Tanto que por várias vezes eu vi em Heleno como Ulisses de Homero; ou como um retirante nordestino que viveu e sucedeu na grande Selva de Pedras e que depois de sua missão cumprida, retorna para sua terra natal para requerer sua paz.

Como os personagens da epopeia, Heleno se taca para São Paulo não apenas pelas oportunidades, de vencer como grande dramaturgo, mas na esperança de encontrar Carlos, seu grande amor. Na cidade grande, Heleno não encontra Carlos, tendo que criar seus novos referenciais. Sozinho, redesenha sua trajetória através dos corpos dos michês. A solidão é aplaca pela companhia comprada, Cícero, também nordestino. E se aproximam pela memória afetiva do sotaque pernambucano. Mas Carlos não sai das visões em cartazes, espelhos dos arranha-céus, da multidão da grande São Paulo.

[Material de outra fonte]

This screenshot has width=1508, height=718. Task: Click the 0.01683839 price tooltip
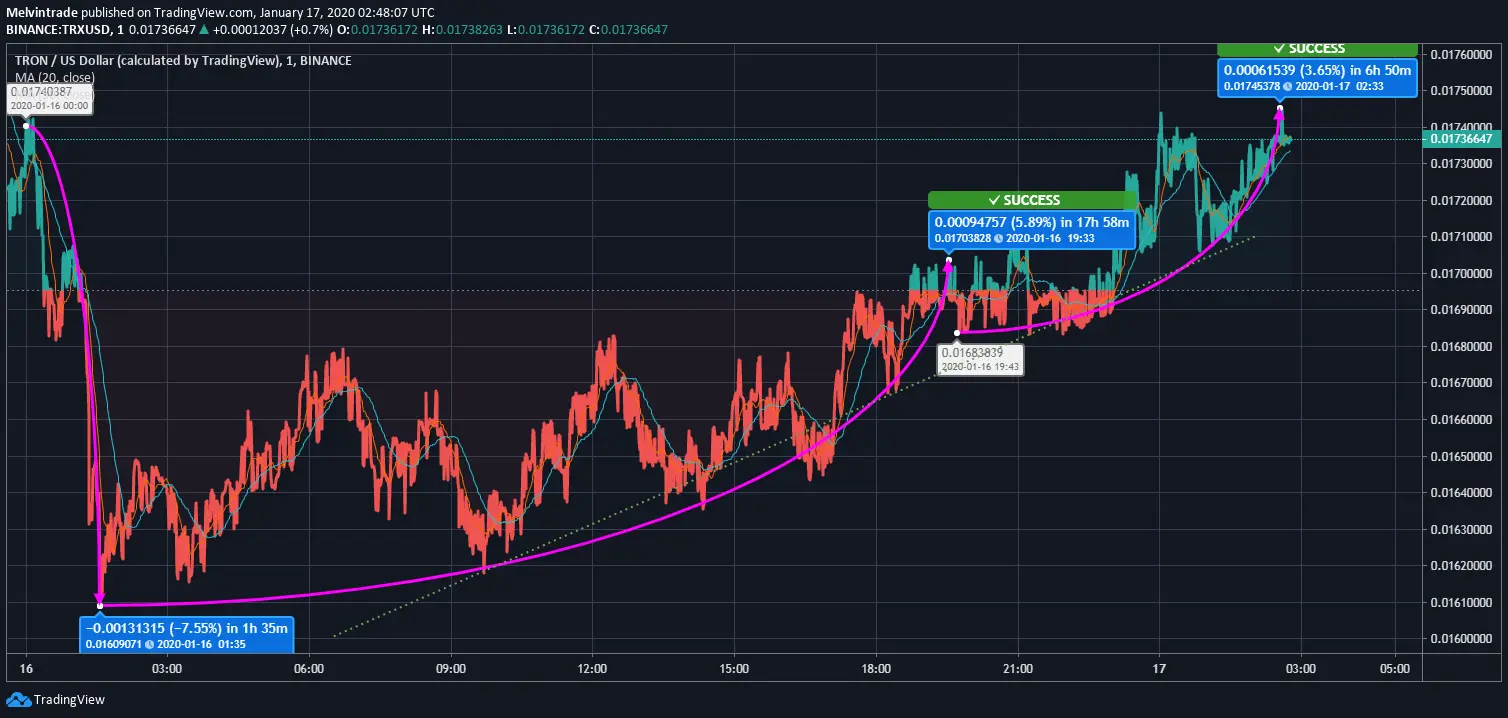coord(980,359)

E como retirante o subemprego é a primeira entrada no mercado de trabalho. A força de vontade, as habilidades de Heleno como revisor e a dramaturgia começara a lhe dar frutos. Mas ainda, se perde nos michês, nos abraços comprados. A idade também é mais umas das tarefas hercúleas de Heleno para enfrentar.

Mas o boy, Cícero, é assassinado enquanto trabalhava nas ruas de São Paulo. Heleno tem um coração enternecido e assume o compromisso de dar um enterro digno ao conterrâneo amado. Obrigando-se a levar o corpo de volta a Pernambuco. E aqui a narrativa entra numa parte dolorosa para Heleno que começava a repassar o filme de sua vida em sua mente. A possibilidade de retorno a terra natal é mais do que uma missão altruísta, é uma rendição de seus pecados.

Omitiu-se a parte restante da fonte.